Sur la deuxième question

66 Par sa deuxième question, la juridiction de renvoi demande, en substance, si l’article 135, paragraphe 1, sous d), de la directive TVA doit être interprété en ce sens qu’une activité de gestion des dossiers de remboursement de la TVA que des acheteurs non-résidents dans l’Union ont payée lors de l’acquisition de biens qu’ils ont ensuite transportés hors de l’Union relève des opérations exonérées visées à cette disposition.

67 S’agissant de l’article 135, paragraphe 1, sous d), de la directive TVA, il convient de rappeler que, aux termes de cette disposition, les États membres exonèrent les opérations concernant « les dépôts de fonds, comptes courants, paiements, virements, créances, chèques et autres effets de commerce ».

68 Comme la Cour l’a jugé, ces opérations, y compris celles concernant les « paiements » ou les « virements », relèvent du domaine des opérations financières et portent, notamment, sur des instruments de paiement dont le mode de fonctionnement implique un transfert d’argent (voir, en ce sens, arrêt du 17 décembre 2020, Franck, C‑801/19, EU:C:2020:1049, point 41 et jurisprudence citée).

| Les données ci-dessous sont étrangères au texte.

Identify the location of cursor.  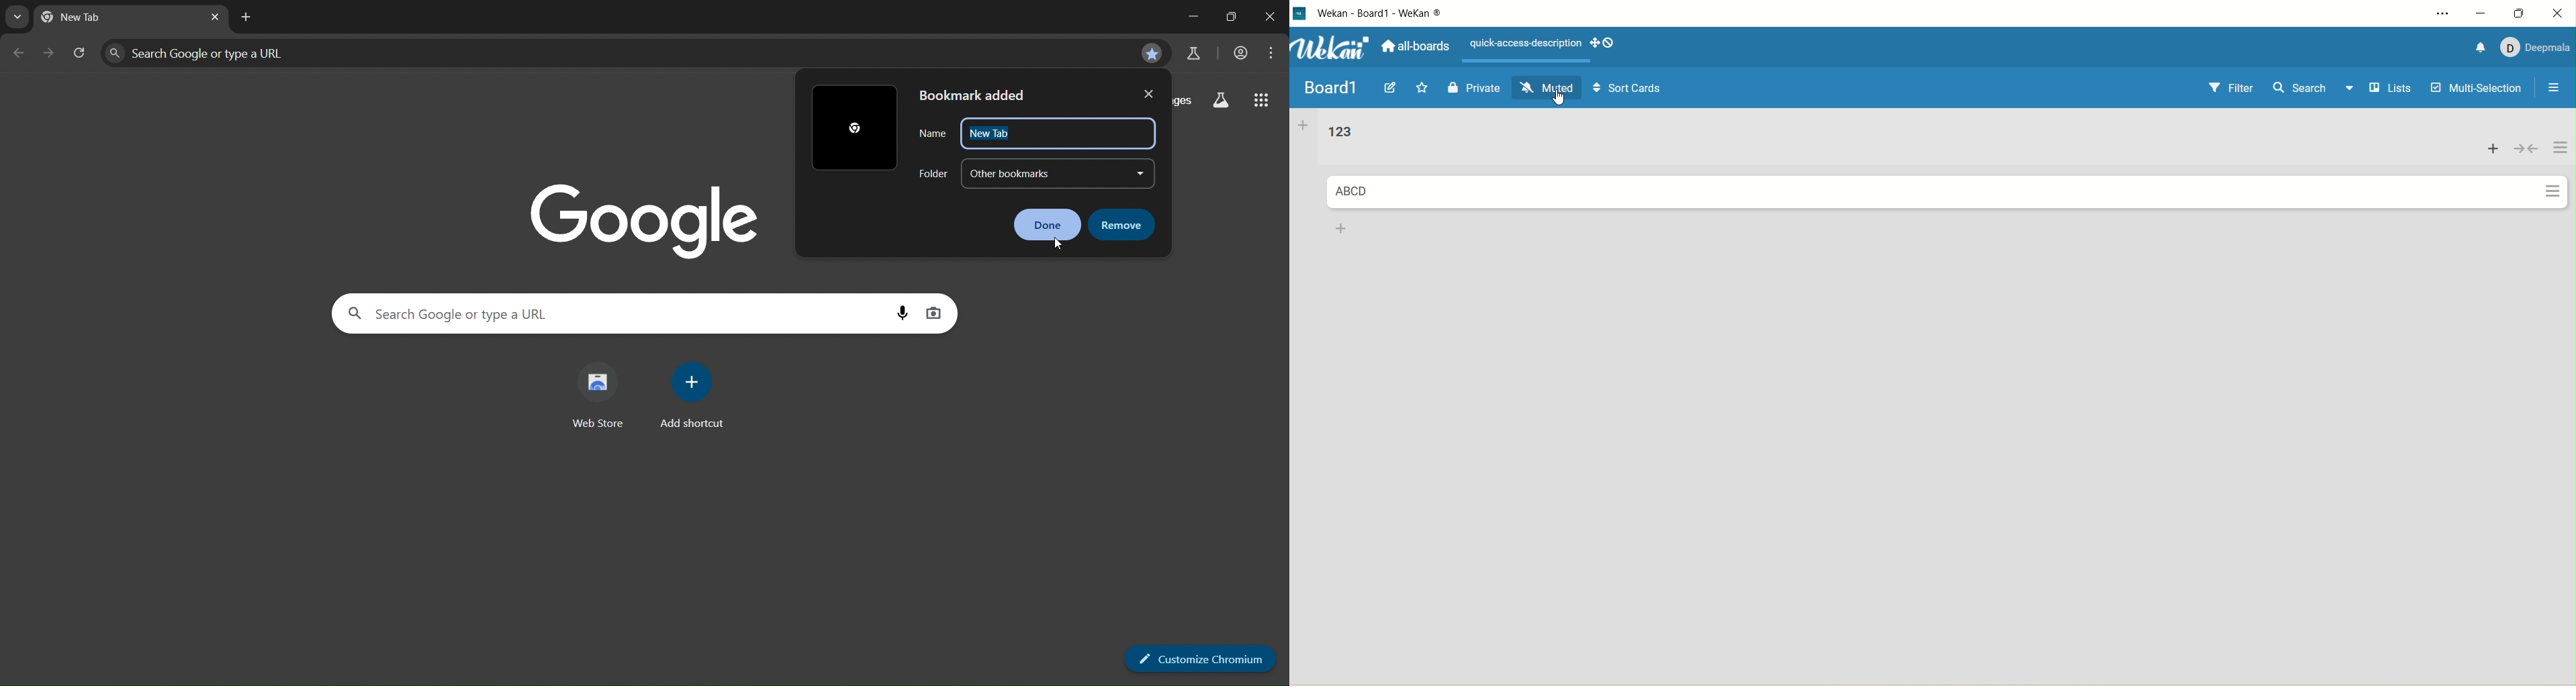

69 Il ressort ainsi de la jurisprudence de la Cour qu’une prestation de services ne pourra être qualifiée d’« opération concernant les virements » ou d’« opération concernant les paiements », au sens de l’article 135, paragraphe 1, sous d), de la directive TVA, que si elle a pour effet de réaliser les modifications juridiques et financières caractérisant le transfert d’une somme d’argent.

70 En revanche, ne relève pas de cette disposition la fourniture d’une simple prestation matérielle, technique ou administrative ne réalisant pas de telles modifications (arrêt du 25 juillet 2018, DPAS, C‑5/17, EU:C:2018:592, point 38 et jurisprudence citée).

71 Selon une jurisprudence constante, le critère permettant de distinguer une opération ayant pour effet de transférer des fonds et d’entraîner des modifications juridiques et financières, relevant de l’exonération prévue par ladite disposition, d’une opération n’ayant pas de tels effets et, partant, n’en relevant pas, consiste ainsi dans le fait de savoir si l’opération considérée transfère, de manière effective ou potentielle, la propriété des fonds en cause, ou a pour effet de remplir les
fonctions spécifiques et essentielles d’un tel transfert (arrêt du 3 octobre 2019, Cardpoint, C‑42/18, EU:C:2019:822, point 22 et jurisprudence citée).

72 En l’occurrence, il y a lieu de constater que Határ Diszkont n’a pas transféré, de manière effective ou potentielle, la propriété de fonds aux acheteurs non-résidents dans l’Union. Elle s’est bornée à garder les montants de TVA sur les achats de biens en question dans l’attente que ces acheteurs fournissent la documentation permettant de prouver que les conditions de l’exonération prévue pour les exportations étaient effectivement remplies. Une fois que la documentation pertinente lui a été
fournie, permettant d’établir que la TVA n’était pas due sur ces achats, elle a restitué les montants correspondants.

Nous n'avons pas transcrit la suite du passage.